● SUPPLIED PASSAGE:

A similar ethos underlies Gonzalez’s writing, as evidenced by a comment she made in a 2023 interview with Jennifer Grotz in the Adroit Journal: “I worry about obscuring the impossibility of fully describing, about fixing something in narrative until I could no longer get it out of narrative. I worried most when putting together this book about the ‘solace’ that is often associated with traditional elegy.” The essential tension in her poetry—where the poem itself acts as a constraint on the speaker—complicates the speakers’ desires, preventing us from settling for an unsatisfying vision of mere wish-fulfillment (Imagine a poem communicating, “Watch this lyric offer solace, cure my dissatisfaction”). On the other hand, a poetics of absolute constraint might, in any case, lead to an equally unsatisfying poetry, with the speaker helplessly acquiescent to the mechanism of a given poem (“This moment of loss conveyed in the poem is an inescapable reality, offering only suffering”). There doesn’t get to be an easy, limiting resolution between the “life” of the speaker after the event of the poem and the “art” of the speaker in the lyric moment.

Habit, a term pondered in the poem “The Aorist,” seems exactly the right word to describe the rhetorical effect of repeating this strategy of attempting, though necessarily failing, to surpass the moment of the poem: 

Your English says, When there was not

the two of us this hand

of mine still

reached for you.

Use this tense,

my textbook directs,

only when an action is

neither past nor present nor future.

I think, What freedom,

until I learn that only habit comes untied

from time.


What freedom, we imagine our speaker thinking, to be liberated from time itself, unlike the speakers in “Notes Toward an Elegy” or “Failed Essay on Privilege,” who use the present to alter the past, or to see the future and erase the present. The next line (“until I learn that only habit comes untied from time”), coupled with these rhetorical strategies, suggests our speakers’ repeated attempts to resist the lyric moment aren’t an inevitability but a disposition of the speaker. She is not able to be helped. It is a sort of compulsion, a desire to escape the present moment for the next. If habit includes the following—"To kiss, to go down, to come. / To stroke. To lift. To stray. To laugh. / To sleep, and of course to give.”—then, for Gonzalez’s speakers, it also includes “the urge to run”:

Your morning murmur: I’ll put the coffee on.

● DATA PROVIDED:
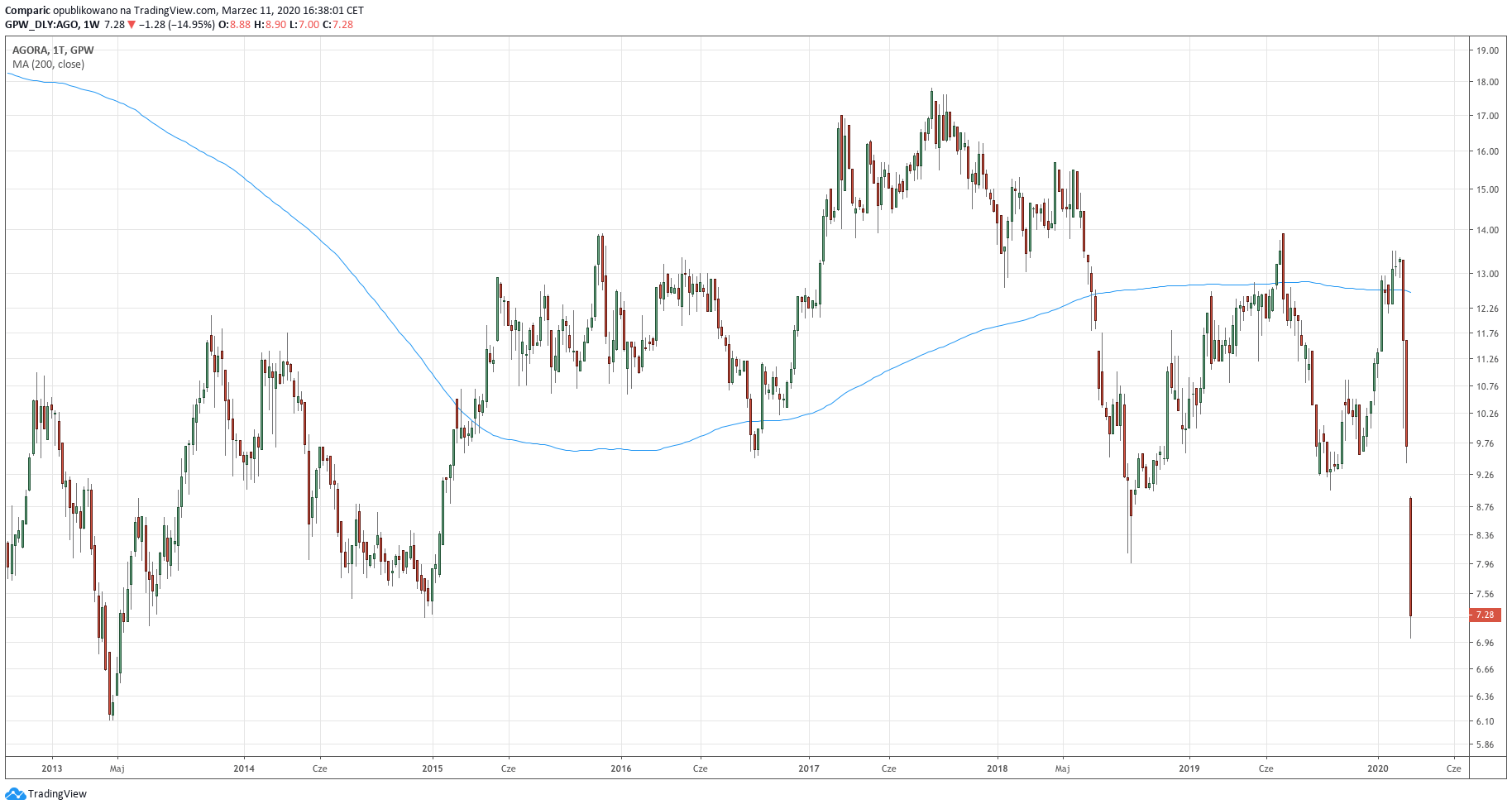Click the Maj 2018 time axis label

point(1063,768)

● WHAT YOU NEED TO DO:
A – Repeat the passage on Gonzalez's poetry word for word, from "What freedom, we" up to and including "the coffee on.".
B – Carry on the essay about Gonzalez's poetry from the point where it stops.

● ANSWERS IN ORDER:
A –
What freedom, we imagine our speaker thinking, to be liberated from time itself, unlike the speakers in “Notes Toward an Elegy” or “Failed Essay on Privilege,” who use the present to alter the past, or to see the future and erase the present. The next line (“until I learn that only habit comes untied from time”), coupled with these rhetorical strategies, suggests our speakers’ repeated attempts to resist the lyric moment aren’t an inevitability but a disposition of the speaker. She is not able to be helped. It is a sort of compulsion, a desire to escape the present moment for the next. If habit includes the following—"To kiss, to go down, to come. / To stroke. To lift. To stray. To laugh. / To sleep, and of course to give.”—then, for Gonzalez’s speakers, it also includes “the urge to run”:

Your morning murmur: I’ll put the coffee on.

B –
Why tell me, when you always do?


When messenger wind alarms the shutters.

When jasmine whirls through the gap.

When I rise. When I dress.

When I shut. When I goodbye.

As the speaker wonders why the addressee of this poem announces a habit of making coffee despite the speaker’s (implied) own habit of abandonment, we’re left to wonder an analogous question: Why does our speaker, too, feel the need to dramatize, in the utterance of these poems, her own habit of desiring to abandon the lyric moment, despite the impossibility of doing so? There is an implicit faith here, as with Stevens and Burke, that her words make something happen. Thinking this way, to speak them in the first place becomes an imperative.

That Gonzalez’s poetry rests uneasily between the poles of a freedom outside of the lyric moment and an inescapability of it inherent to poetry, that this dynamic changes nothing for the speakers they, or we, would most desire it to, that our speaker’s performed dissatisfaction in the elegiac mode doesn’t give her what she wants, doesn’t save her from herself or the “now” of the poem, is exactly what makes Grand Tour so rewardingly authentic.

Edward Sambrano III

Edward Sambrano III is a Latinx poet, critic, and educator from San Antonio, Texas. They received their MFA from the University of Florida, and have received scholarships from the Bread Loaf Writers’ Conference and the New York State Summer Writers Institute. Their criticism has appeared in Ploughshares, Salt Hill Journal, Green Mountains Review, and elsewhere.